"I asked a couple teachers, 'Hey, would you like to have it in your classroom?'" West, a physical education teacher at Bauder Elementary School in Fort Collins, said.
West placed workout benches called Railyards, in three classrooms at his school. This equipment allows teachers to give kids brain breaks every 20 minutes to get the blood flowing and the brain stimulated, according to West.
"What's my main job? My main job as a P.E. teacher is to generate neurons and the teachers fill those brain cells," West said.
Connie Cooper is a fourth grade teacher who has incorporated this two-tiered Railyard as part of her classroom. Thursday during a math quiz, she offered her students a brain break and they performed pushups, step ups, dips and lunges before returning to the test.

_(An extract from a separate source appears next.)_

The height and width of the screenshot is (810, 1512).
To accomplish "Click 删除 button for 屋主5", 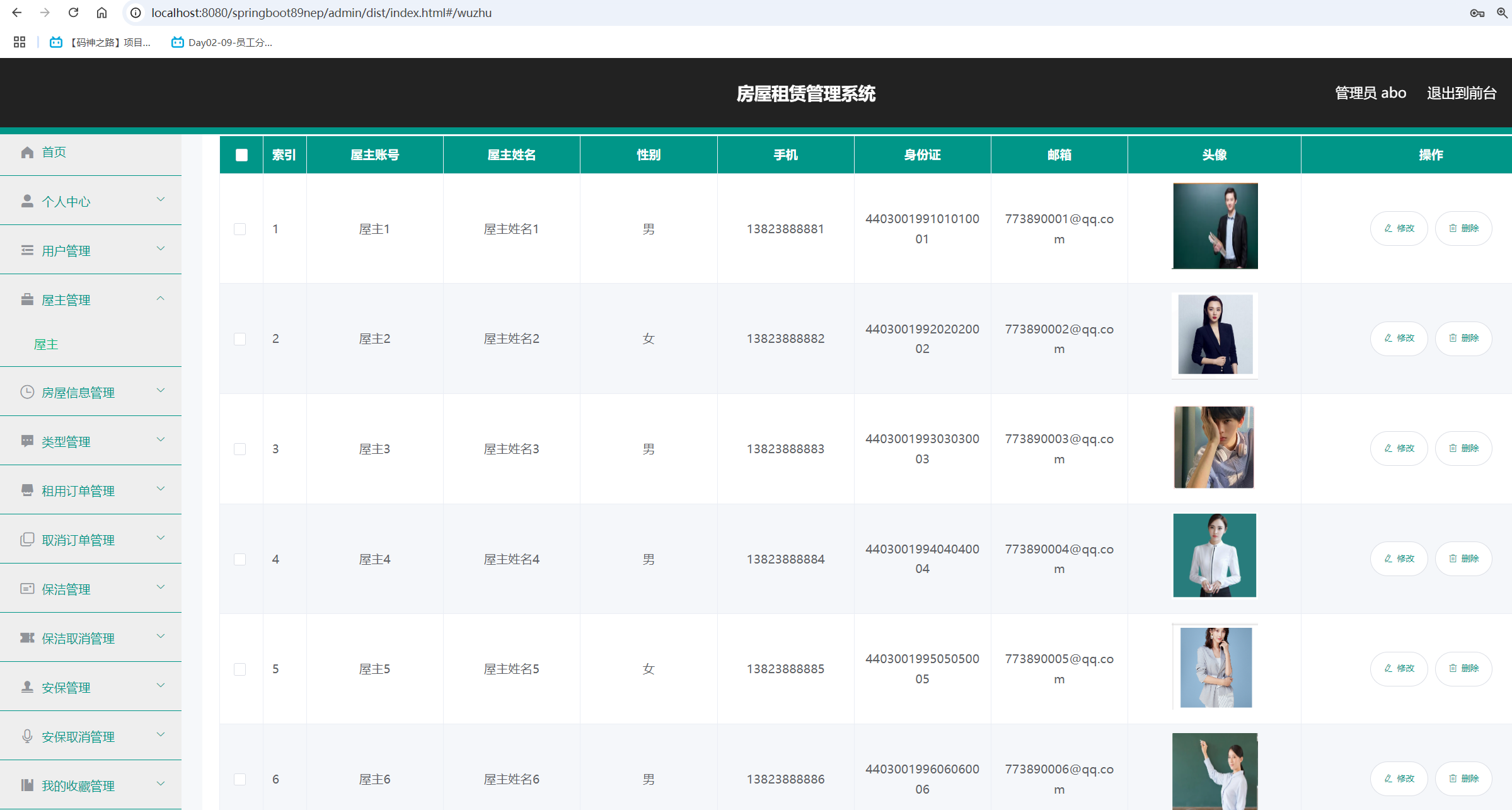I will (x=1463, y=668).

"Because they get so frustrated and they go, 'I can't do this,'" Cooper said. "Then we take a brain break and then they're ready to go back to work."
Fourth grader Jaeda Rodriguez says the brain breaks and Railyard exercises are working.
"I think it's fun because it gets your blood flowing to your head and it makes it easier to think about more things," Jaeda said. "I don't think I paid attention as much as I do now because now I am more energized."
Cooper says it's improving more than academic performance in her classroom.
"This prevents falling asleep and does cut down on behavior problems," Cooper said. "It's three-to-five minutes. It's very simple and it just gets them energized again."
West used a combination of school funds, grant money, and external donations to pay for the equipment. He was recently honored at the White House with the "Let's Move Champion of Change" award for his innovative ideas in physical education.
He is happy to celebrate his latest idea during National Physical Education week which runs from May 1 to May 7.
"It's built into our DNA that we want to play," West said. "There's nothing wrong with having fun in class. We can learn and have fun at the same time."